Il testo che si può leggere sul cilindro loda Ciro, racconta la sua genealogia e lo ritrae come un re di antica dinastia. Il re babilonese Nabonedo, sconfitto e deposto da Ciro, viene invece descritto come un empio oppressore del popolo babilonese e le sue umili origini sono implicitamente contrapposte alla regale discendenza di Ciro. Il vittorioso Ciro viene ritratto come il prescelto dal principale dio babilonese Marduk, che gli affida il compito di riportare la pace e l'ordine nella regione. Il testo, inoltre, afferma che Ciro venne accolto dal popolo di Babilonia come nuovo sovrano liberatore, che entrò in città pacificamente, descrivendolo come un benefattore, che migliorò la vita dei cittadini, rimpatriò i deportati, restaurò i templi e i luoghi di culto in tutta la Mesopotamia. L'iscrizione si conclude con una descrizione di come Ciro riparò le mura della città di Babilonia[3] e anzi, al di là degli scopi propagandistici, il cilindro formalmente è un'iscrizione commemorativa di queste ristrutturazioni.[4][5]

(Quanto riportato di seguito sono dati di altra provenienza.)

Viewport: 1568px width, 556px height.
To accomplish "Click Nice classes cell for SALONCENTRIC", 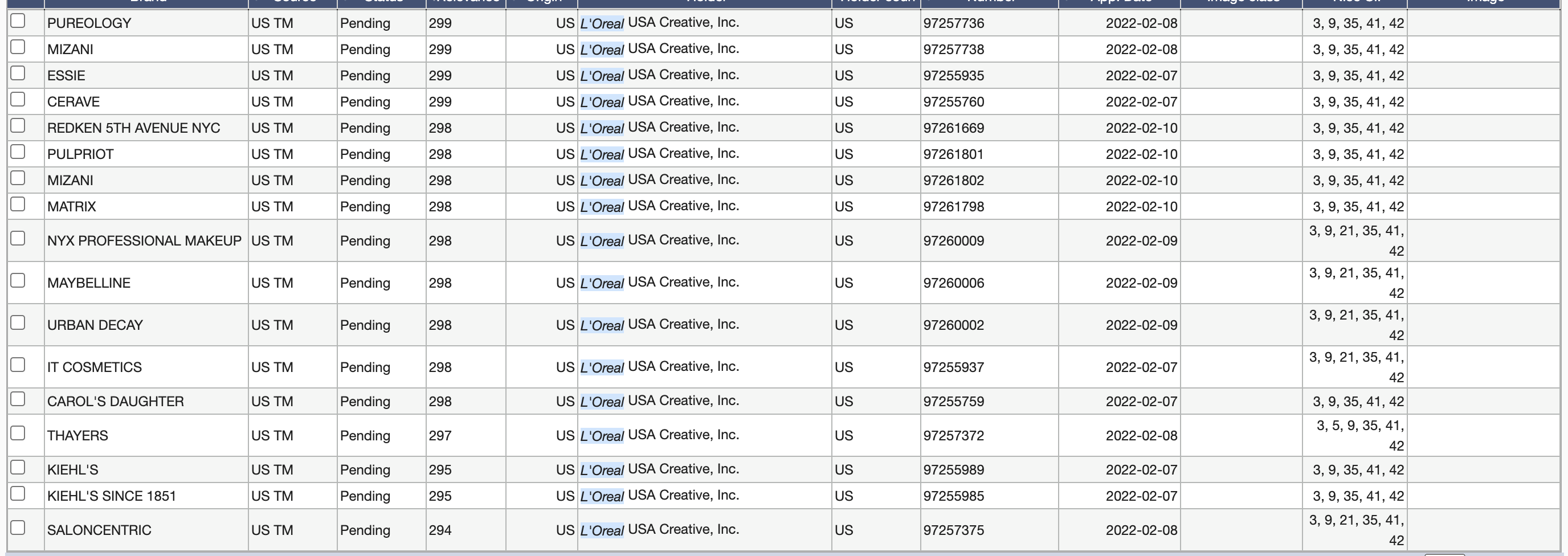I will 1356,530.
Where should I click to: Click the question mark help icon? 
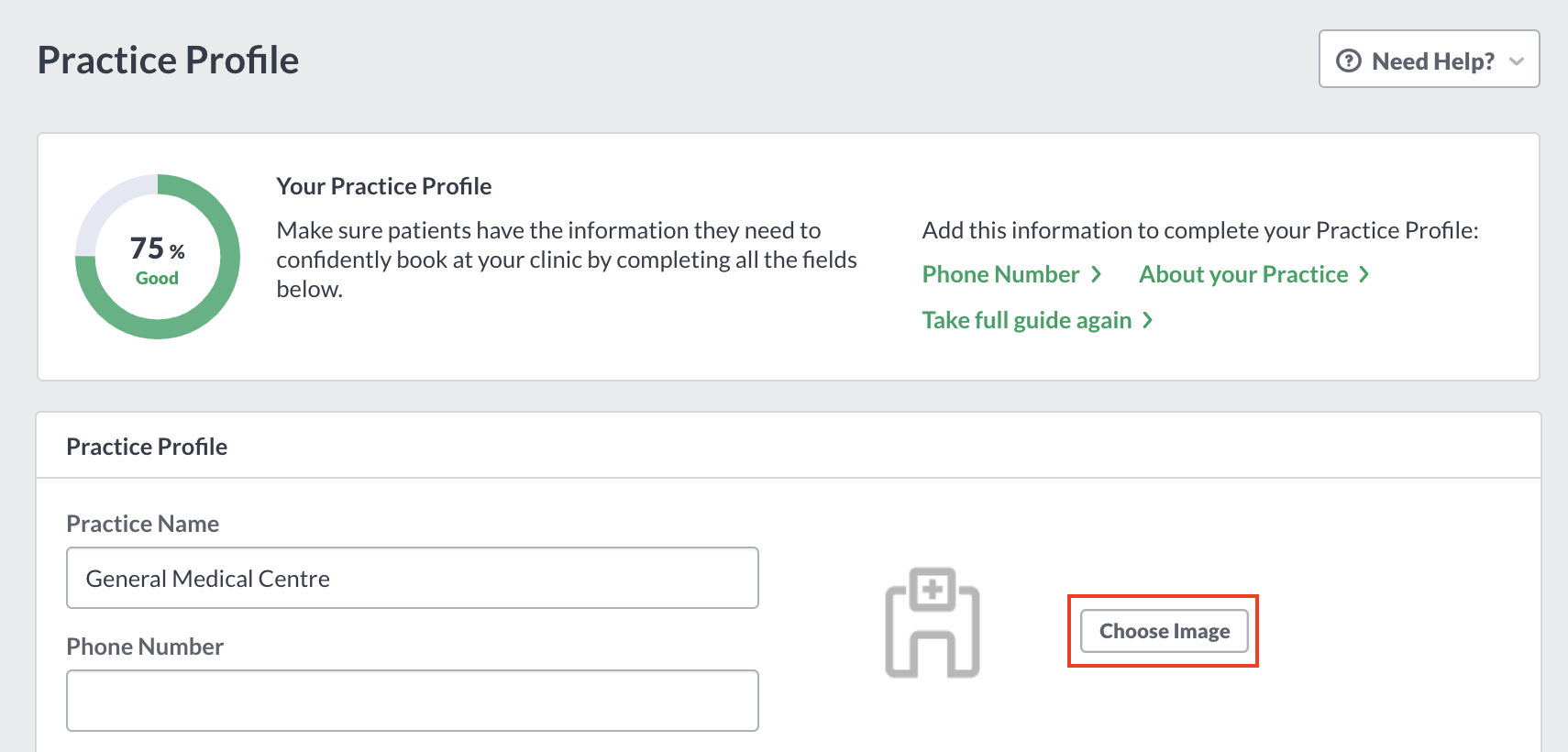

Il testo del cilindro è stato tradizionalmente visto dagli studiosi biblici come una prova che avvalora la politica di Ciro del rimpatrio del popolo ebraico in seguito alla cattività babilonese[6] (un atto che il Libro di Esdra attribuisce proprio a Ciro[7]), considerando che vi è la descrizione del restauro di templi e del rimpatrio dei deportati.[8] Questa interpretazione è stata comunque contestata, in quanto il testo identifica solo i santuari della Mesopotamia e non fa menzione di Ebrei, di Gerusalemme o della Giudea.[9]
Il cilindro di Ciro è stato anche indicato come la più antica carta dei diritti umani universali, parere considerato errato e anacronistico da molti studiosi:[10][11] il cilindro di Ciro sarebbe invece un testo generico e tipico di un monarca che intenda affermare la legittimità di un nuovo regno.[12][13][14][15] Secondo queste interpretazioni, l'attribuzione al cilindro di Ciro di questo carattere umanitario sarebbe priva di fondamento storico e deriverebbe da ragioni politiche e culturali estranee al periodo di Ciro: non c'è infatti traccia, nel cilindro, di alcun riferimento al moderno concetto di libertà.[5] Neil MacGregor, direttore del British Museum, ha dichiarato che il cilindro è stato "il primo tentativo conosciuto di gestione di una società, di uno stato con diverse nazionalità e fedi, un nuovo tipo di governo".[16] Il cilindro venne adottato come emblema nazionale dell'Iran da parte della dinastia Pahlavi, che lo mise in mostra a Teheran nel 1971 per commemorare i 2500 anni della monarchia iraniana.[17]